As the Hope of the Family rounded the point, she seemed to feel that she was safe at home. Captain Worse winked at the helmsman, and declared that the old thing knew well enough where she was now that they were round.

The Hope of the Family was not quite like other ships. It might be that some looked smarter and lighter; indeed, it was not entirely beyond the range of possibility—though, as for Jacob Worse, he had never yet seen such a one—that, amongst the new-fangled English craft, one or two might be found that could sail just the least trifle better.

No further admission, however, would he make. Anything stronger, more seaworthy, or more complete than the Hope did not, and never would, float upon the sea.
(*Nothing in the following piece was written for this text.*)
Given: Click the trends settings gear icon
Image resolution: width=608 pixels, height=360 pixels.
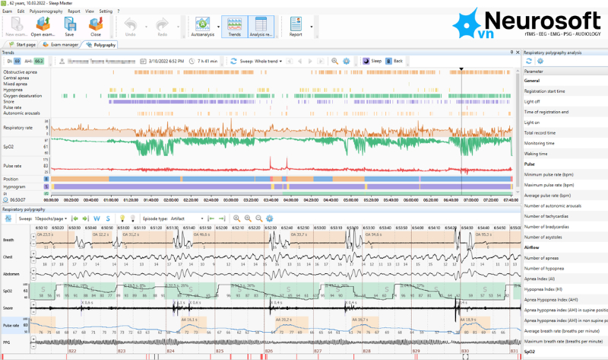Looking at the screenshot, I should click(x=347, y=61).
The sun shone brightly upon the buildings at Sandsgaard, on the garden and the wharf, and over all the pleasant bay, where the summer ripples chased each other to the land, hurrying on with the news that Jacob Worse had entered the fjord.

Zacharias, the man at the wharf, had, however, already announced the fact.

"Are you so sure about it?" asked Consul Garman sharply.

"We've made her out with the telescope, Herr Consul, and I'm as sure it's the Hope as that I am a living sinner. She is steering right in for Sandsgaard Bay."

Morten W. Garman rose up from his armchair. He was a tall, ponderous man, with crisp white hair and a heavy underlip.

As he took his hat and stick, his hand trembled a little, for the Hope had been away a very long time at sea. In the outer office the book-keeper was standing by the little outlook window; taking the telescope from his hand, the Consul spied out over the fjord, and then closing the glass, said: "All right; Jacob Worse is a man one can depend upon."

It was the first time that a ship from those parts had sailed to Rio de Janeiro, and the perilous voyage had been due entirely to Jacob Worse's enterprise.

He had, however, been away so long that the Consul had given up the Hope, as he had given up so many other ships of late years.